I was trying to explain to my wife today why interest rates affect growth stocks and stocks in general with little success… “You see, imagine that we are the government and our clients who rent from us are stock holders. Now… we go to our clients and say, dear clients of ours, it’s unavoidable now to us, we HAVE to increase the rent we charge you by… say 5%. what do you think will happen?” I asked her and she said… Great can we do this so we’ll have less shitty tenants?? I swear to you, I never realized how smart my wife is until today
I had to look since I mentioned this in an earlier post. I am now....after today at +17.34% year to date.

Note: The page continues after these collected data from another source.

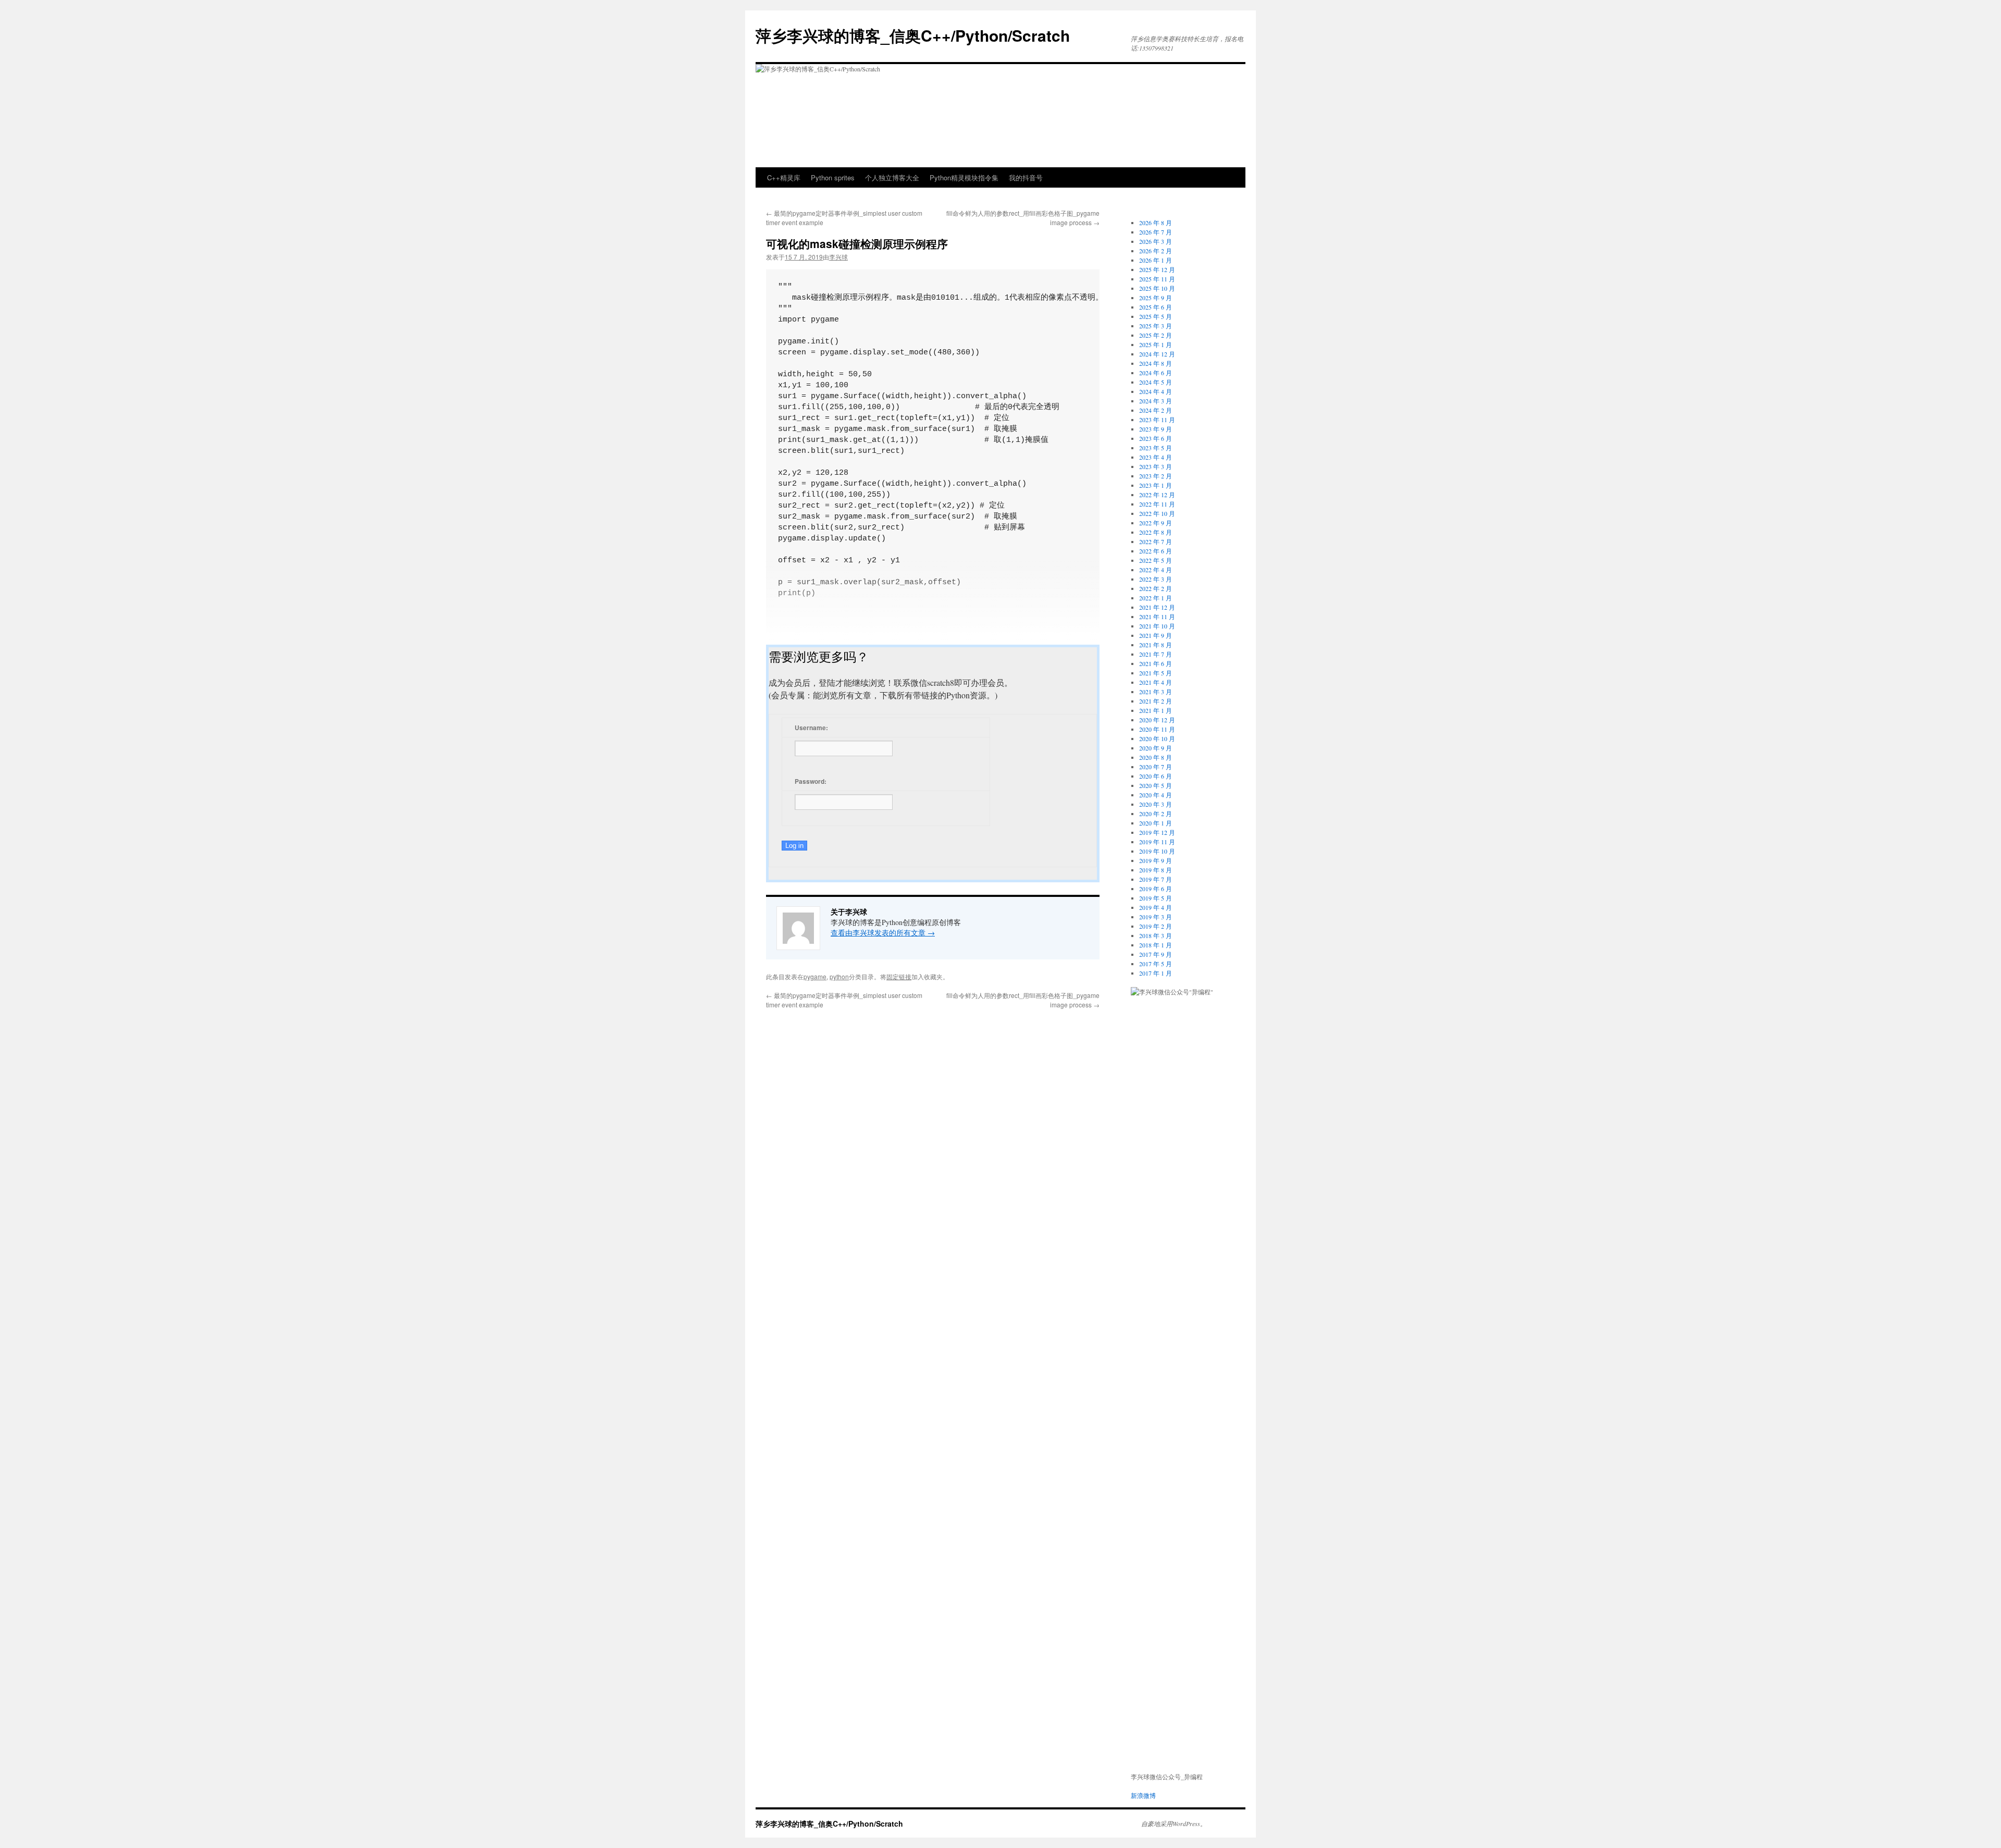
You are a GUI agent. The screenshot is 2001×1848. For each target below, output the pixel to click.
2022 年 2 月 (1155, 588)
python (839, 976)
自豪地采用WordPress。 (1173, 1823)
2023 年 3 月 (1155, 466)
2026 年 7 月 (1155, 232)
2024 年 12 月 (1157, 354)
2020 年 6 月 (1155, 776)
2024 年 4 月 (1155, 391)
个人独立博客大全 (892, 177)
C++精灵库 (783, 177)
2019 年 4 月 (1155, 907)
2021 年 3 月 (1155, 691)
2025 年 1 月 (1155, 344)
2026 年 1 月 (1155, 260)
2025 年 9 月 (1155, 297)
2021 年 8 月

AMEN! … and the truth shall set you free! Let’s do this… get rid of all the garbage.. get our economy back on track please… Get all of these LAZY MOFOS to work and stop gambling with money that’s not theirs… This year has been a year straight out of a twilight zone episode… FAILED COMPANIES generating billions of dollars, non existent currencies SKYROCKETING based on tweets by pop stars…. Tens of millions of young adults REFUSING to work when our country’s economic recovery is arguably the most sound and secure on the planet… what is this shit?? Switch the channel back please I’ve had enough science fiction for this year
AMEN Zukodany.....and while we are at it......BEAM ME UP SCOTTY...........these primitive humans are driving me CRAZY. The bottom line.....people are exhausted, people are tired, the markets are exhausted, the markets are tired, small business is exhausted.......give it a break.....please. People are struggling to make a go of it......especially small business.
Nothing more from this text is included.